What happens when Python evaluates this list comprehension is that it goes through the numbers in the list produced by range(1,11), so the numbers from 1 to 10, and then evaluates the expression x**2 with each of these numbers assigned to variable x. The results are collected to form the new list produced by the entire list comprehension. We can easily extend this example to only include the squares of numbers that are even:

evenNumbersSquared = [ x**2 for x in range(1,11) if x % 2 == 0 ] 
[4, 16, 36, 64, 100]

This example makes use of the optional if condition to make sure that the new value expression is only evaluated for certain elements from the original list, namely those for which the remainder of the division by 2 with the Python modulo operator % is zero. To show that this not only works with numbers, here is an example in which we use list comprehension to simply reduce a list of names to those names that start with the letter ‘M’ or the letter ‘N’:

names = [ 'Monica', 'John', 'Anne', 'Mike', 'Nancy', 'Peter', 'Frank', 'Mary' ] 
namesFiltered = [ n for n in names if n.startswith('M') or n.startswith('N') ] 
['Monica', 'Mike', 'Nancy', 'Mary']

This time, the original list is defined before the actual list comprehension rather than inside it as in the previous examples. We are also using a different variable name here (n) so that you can see that you can choose any name here but, of course, you need to use that variable name consistently directly after the for and in the condition following the if. The new value expression is simply n because we want to keep those elements from the original list that satisfy the condition unchanged. In the if condition, we use the string method startswith(…) twice connected by the logical or operator to check whether the respective name starts with letter ‘M’ or the letter ‘N’.
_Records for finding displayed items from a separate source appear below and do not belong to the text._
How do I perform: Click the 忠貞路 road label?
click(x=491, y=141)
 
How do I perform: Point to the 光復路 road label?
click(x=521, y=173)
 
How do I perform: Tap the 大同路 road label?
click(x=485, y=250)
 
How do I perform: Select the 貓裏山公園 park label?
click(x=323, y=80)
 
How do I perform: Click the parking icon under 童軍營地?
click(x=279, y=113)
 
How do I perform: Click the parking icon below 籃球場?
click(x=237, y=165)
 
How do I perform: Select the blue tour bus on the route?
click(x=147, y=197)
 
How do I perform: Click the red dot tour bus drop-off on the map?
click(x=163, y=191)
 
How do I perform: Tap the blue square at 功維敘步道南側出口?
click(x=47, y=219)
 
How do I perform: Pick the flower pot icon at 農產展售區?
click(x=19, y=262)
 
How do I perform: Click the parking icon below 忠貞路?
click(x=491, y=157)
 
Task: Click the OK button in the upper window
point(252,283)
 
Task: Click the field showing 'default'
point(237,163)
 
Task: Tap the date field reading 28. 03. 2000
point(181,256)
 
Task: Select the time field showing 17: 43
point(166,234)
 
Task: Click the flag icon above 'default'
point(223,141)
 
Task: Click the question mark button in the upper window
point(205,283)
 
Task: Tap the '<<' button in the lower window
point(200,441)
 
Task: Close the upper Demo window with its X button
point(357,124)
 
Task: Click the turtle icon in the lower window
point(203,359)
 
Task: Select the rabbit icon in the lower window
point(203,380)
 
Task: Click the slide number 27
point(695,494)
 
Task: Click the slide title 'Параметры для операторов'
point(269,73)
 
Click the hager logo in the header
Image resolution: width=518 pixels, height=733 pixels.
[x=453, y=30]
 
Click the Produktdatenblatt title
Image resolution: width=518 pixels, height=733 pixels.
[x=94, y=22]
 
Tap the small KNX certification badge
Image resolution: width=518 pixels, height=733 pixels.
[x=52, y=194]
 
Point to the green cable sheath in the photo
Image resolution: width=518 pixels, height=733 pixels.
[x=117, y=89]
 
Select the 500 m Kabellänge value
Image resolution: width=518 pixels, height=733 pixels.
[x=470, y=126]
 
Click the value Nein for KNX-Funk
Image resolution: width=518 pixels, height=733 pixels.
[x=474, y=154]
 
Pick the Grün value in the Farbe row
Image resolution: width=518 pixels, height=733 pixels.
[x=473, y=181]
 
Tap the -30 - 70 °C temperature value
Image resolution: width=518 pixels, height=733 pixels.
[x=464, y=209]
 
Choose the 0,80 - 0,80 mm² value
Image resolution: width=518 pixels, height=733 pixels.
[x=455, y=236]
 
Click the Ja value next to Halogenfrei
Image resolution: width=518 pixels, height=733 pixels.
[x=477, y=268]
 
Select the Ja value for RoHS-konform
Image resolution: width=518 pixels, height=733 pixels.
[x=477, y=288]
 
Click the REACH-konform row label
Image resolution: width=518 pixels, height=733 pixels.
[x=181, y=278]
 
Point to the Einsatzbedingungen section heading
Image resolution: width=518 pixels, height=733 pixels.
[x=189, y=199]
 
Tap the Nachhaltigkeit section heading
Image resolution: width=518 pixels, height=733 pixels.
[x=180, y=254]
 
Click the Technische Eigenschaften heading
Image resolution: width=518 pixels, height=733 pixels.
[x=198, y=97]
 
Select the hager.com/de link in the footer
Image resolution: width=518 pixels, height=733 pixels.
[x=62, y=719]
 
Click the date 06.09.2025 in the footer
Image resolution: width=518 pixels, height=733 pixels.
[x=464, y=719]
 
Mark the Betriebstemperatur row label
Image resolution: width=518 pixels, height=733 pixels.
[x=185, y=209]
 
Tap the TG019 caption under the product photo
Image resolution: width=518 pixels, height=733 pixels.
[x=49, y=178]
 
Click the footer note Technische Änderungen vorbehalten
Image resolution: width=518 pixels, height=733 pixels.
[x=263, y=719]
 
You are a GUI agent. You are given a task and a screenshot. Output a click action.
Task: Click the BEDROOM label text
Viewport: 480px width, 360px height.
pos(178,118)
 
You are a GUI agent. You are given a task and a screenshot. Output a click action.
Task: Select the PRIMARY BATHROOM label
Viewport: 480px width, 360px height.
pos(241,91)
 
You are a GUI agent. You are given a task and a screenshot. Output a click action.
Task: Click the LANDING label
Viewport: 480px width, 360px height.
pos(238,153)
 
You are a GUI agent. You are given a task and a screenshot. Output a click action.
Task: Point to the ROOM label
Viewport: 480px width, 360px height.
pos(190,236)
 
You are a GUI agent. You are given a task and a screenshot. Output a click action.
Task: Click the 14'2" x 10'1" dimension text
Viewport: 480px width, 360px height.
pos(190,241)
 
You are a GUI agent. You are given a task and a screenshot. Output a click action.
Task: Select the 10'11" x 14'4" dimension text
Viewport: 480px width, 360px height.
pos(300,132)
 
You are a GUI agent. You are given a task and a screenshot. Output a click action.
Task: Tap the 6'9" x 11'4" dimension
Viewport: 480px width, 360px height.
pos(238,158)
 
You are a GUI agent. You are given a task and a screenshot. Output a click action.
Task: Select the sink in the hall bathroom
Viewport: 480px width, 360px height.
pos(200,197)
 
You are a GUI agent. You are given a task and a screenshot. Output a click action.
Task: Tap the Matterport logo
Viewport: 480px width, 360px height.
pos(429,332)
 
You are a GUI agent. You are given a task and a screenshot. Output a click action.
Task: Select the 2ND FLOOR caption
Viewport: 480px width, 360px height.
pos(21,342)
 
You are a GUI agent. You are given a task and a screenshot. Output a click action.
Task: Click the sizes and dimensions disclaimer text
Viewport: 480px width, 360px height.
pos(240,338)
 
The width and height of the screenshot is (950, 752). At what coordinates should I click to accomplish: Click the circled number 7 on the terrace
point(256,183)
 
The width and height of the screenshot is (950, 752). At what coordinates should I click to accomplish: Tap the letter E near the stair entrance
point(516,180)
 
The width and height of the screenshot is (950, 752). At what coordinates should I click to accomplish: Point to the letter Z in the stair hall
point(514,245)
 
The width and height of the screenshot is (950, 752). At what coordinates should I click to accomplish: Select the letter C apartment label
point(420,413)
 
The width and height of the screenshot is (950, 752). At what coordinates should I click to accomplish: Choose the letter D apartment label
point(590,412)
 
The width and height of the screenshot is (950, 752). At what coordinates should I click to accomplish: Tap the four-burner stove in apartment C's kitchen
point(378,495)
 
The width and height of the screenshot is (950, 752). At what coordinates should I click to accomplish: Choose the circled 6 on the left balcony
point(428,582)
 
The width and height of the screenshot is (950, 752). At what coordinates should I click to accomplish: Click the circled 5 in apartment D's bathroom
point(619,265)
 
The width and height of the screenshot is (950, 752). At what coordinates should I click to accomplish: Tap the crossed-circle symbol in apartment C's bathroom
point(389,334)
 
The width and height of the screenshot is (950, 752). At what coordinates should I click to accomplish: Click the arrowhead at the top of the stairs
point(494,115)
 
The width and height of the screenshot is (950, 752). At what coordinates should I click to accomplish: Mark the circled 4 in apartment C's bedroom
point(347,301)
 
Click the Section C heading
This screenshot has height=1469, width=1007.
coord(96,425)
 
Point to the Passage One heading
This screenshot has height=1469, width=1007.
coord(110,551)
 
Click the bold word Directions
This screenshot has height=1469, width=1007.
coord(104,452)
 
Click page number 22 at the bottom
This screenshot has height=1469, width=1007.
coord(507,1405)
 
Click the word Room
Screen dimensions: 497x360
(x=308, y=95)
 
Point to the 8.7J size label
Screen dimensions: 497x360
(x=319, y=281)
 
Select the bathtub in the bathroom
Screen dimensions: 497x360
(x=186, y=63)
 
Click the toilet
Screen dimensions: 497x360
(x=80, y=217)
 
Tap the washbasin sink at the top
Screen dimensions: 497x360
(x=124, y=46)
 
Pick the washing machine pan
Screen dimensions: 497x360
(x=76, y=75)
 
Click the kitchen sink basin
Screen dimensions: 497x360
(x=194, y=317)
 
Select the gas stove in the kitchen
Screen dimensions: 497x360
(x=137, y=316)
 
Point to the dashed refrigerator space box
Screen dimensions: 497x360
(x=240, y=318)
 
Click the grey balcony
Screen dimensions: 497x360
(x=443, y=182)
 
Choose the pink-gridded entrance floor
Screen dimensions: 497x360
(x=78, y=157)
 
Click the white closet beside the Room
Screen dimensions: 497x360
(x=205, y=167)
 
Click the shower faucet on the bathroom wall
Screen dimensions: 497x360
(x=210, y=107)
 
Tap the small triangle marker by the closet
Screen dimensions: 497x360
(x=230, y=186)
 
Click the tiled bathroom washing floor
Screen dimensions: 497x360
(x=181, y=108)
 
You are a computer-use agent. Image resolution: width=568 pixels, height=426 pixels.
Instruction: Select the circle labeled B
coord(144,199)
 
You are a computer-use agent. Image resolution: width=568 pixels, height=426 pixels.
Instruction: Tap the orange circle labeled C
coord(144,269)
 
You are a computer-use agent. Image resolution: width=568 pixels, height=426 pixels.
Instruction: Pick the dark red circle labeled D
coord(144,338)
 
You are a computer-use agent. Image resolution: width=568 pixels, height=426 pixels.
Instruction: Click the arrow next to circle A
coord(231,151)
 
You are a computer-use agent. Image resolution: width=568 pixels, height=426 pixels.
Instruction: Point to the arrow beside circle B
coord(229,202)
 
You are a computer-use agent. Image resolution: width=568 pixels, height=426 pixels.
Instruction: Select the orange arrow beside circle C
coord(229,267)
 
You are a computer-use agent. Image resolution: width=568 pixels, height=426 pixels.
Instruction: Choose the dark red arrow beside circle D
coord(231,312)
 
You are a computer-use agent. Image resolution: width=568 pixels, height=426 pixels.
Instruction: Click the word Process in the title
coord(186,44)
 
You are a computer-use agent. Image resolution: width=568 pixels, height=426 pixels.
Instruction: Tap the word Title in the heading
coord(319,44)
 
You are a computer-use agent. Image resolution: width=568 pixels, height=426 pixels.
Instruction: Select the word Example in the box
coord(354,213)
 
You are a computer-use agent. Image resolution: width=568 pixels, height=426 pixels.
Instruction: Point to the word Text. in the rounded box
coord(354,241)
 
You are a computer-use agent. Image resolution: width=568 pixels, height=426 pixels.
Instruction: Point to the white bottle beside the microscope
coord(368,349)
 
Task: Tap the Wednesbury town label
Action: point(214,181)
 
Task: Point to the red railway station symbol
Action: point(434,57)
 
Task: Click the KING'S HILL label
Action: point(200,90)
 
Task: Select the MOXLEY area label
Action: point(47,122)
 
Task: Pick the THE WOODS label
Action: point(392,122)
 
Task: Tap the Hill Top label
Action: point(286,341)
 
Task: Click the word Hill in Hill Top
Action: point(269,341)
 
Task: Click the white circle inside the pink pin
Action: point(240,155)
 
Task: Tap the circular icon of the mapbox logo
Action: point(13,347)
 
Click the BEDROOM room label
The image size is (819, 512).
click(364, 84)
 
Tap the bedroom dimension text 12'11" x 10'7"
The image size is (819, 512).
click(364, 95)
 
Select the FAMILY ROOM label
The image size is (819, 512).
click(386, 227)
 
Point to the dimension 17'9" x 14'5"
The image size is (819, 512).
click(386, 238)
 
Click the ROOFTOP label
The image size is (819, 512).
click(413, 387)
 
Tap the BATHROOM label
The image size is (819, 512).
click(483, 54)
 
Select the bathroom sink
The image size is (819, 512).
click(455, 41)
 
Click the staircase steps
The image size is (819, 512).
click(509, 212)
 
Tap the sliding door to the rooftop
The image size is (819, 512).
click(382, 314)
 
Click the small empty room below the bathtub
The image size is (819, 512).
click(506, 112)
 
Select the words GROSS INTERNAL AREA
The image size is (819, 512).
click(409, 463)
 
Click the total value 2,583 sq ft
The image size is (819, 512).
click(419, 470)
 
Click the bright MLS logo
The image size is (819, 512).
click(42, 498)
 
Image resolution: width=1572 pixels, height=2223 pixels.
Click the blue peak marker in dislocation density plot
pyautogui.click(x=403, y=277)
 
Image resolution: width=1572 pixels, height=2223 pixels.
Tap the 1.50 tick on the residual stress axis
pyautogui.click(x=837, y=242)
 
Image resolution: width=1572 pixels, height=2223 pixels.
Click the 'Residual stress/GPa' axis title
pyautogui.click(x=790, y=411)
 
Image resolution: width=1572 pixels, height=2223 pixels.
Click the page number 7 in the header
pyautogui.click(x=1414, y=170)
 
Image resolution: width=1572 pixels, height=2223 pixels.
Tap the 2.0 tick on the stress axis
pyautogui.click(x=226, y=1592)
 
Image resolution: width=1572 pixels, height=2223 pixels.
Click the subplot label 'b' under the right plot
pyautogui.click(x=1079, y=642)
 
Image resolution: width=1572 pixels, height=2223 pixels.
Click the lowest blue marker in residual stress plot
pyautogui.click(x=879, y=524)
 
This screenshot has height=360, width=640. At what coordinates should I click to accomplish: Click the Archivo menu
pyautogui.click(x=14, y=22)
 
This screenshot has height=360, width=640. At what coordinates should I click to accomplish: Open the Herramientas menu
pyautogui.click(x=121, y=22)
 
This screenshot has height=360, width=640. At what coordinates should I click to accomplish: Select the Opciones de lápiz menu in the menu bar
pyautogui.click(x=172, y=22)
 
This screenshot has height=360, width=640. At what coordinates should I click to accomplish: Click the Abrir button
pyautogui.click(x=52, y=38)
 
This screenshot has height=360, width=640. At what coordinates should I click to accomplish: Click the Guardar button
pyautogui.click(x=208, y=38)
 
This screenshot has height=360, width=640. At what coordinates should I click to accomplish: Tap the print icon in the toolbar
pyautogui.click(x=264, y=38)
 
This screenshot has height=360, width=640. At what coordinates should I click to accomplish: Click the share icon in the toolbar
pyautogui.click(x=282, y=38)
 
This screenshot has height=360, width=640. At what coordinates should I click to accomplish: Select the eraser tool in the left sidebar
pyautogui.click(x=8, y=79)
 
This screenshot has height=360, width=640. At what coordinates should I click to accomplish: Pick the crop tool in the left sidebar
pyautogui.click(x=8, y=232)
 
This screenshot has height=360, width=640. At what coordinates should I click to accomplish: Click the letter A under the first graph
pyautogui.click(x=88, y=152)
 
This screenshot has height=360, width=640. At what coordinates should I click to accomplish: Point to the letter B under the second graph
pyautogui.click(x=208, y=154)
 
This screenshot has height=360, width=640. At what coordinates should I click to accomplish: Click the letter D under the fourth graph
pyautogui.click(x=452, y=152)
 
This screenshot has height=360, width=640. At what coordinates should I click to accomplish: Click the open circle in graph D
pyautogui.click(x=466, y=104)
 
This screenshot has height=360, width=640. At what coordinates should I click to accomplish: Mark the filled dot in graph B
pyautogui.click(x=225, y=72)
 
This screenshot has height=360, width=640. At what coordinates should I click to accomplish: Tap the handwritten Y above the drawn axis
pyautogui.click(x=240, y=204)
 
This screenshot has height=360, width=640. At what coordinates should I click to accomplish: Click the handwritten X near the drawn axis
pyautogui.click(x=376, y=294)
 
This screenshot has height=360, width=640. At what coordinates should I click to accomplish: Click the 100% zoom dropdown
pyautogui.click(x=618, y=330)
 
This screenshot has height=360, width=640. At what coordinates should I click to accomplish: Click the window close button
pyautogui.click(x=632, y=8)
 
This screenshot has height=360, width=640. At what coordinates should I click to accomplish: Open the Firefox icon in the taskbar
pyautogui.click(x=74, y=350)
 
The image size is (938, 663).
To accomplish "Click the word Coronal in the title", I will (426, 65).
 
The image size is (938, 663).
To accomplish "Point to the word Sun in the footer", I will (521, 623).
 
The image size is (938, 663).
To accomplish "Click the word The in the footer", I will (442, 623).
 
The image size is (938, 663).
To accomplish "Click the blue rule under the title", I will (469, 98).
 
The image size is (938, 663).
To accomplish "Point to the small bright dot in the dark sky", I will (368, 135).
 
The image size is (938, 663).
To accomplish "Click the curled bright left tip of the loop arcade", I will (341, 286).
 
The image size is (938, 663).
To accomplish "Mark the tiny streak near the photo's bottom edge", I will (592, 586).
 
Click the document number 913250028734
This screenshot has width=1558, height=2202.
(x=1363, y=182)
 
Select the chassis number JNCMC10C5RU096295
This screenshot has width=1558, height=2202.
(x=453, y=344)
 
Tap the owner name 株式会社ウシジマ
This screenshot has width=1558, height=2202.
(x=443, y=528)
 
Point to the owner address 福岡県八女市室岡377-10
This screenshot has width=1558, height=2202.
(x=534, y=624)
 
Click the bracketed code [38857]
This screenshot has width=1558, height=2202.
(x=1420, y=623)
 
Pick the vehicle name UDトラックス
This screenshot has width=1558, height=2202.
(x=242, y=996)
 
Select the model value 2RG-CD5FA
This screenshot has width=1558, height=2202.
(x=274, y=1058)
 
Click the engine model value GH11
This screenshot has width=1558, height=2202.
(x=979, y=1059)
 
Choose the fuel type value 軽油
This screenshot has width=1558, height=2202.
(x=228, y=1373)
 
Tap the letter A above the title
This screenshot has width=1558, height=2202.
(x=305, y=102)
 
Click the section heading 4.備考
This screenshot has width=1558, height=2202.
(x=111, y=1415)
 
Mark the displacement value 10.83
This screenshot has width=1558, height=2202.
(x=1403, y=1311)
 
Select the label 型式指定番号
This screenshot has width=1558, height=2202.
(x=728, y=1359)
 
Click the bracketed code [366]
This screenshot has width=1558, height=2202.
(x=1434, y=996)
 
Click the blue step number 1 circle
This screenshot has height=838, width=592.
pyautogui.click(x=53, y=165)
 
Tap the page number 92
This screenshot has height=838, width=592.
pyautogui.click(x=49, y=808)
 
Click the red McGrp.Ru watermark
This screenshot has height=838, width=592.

Surely, you are getting the general idea and how list comprehension provides a compact and elegant way to produce new lists from other lists by (a) applying the same operation to the elements of the original list and (b) optionally using a condition to filter the elements from the original list before this happens. The new value expression can be arbitrarily complex involving multiple operators as well as function calls. It is also possible to use several variables, either with each variable having its own list to iterate through corresponding to nested for-loops, or with a list of tuples as in the following example:

pairs = [ (21,23), (12,3), (3,11) ] 
sums = [ x + y for x,y in pairs ] 

[44, 15, 14] 

With “for x,y in pairs” we here go through the list of pairs and for each pair, x will be assigned the first element of that pair and y the second element. Then these two variables will be added together based on the expression x + y and the result will become part of the new list. Often we find this form of a list comprehension used together with the zip(…) function from the Python standard library that takes two lists as parameters and turns them into a list of pairs. Let’s say we want to create a list that consists of the pairwise sums of corresponding elements from two input lists. We can do that as follows:

list1 = [ 1, 4, 32, 11 ] 
list2 = [ 3, 2, 1, 99 ] 

sums = [ x + y for x,y in zip(list1,list2) ] 
[4, 6, 33, 110]

The expression zip(list1,list2) will produce the list of pairs [ (1,3), (4,2), (32,1), (11,99) ] from the two input lists and then the rest works in the same way as in the previous example.

Most of the examples of list comprehensions that you will encounter in the rest of this course will be rather simple and similar to the examples you saw in this section. We will also practice writing list comprehensions a bit in the practice exercises of this lesson. If you'd like to read more about them and see further examples, there are a lot of good tutorials and blogs out there on the web if you search for Python + list comprehension, like this List Comprehensions in Python page for example. As a last comment, we focussed on list comprehension in this section but the same technique can also be applied to other Python containers such as dictionaries, for example. If you want to see some examples, check out the section on "Dictionary Comprehension" in this article here.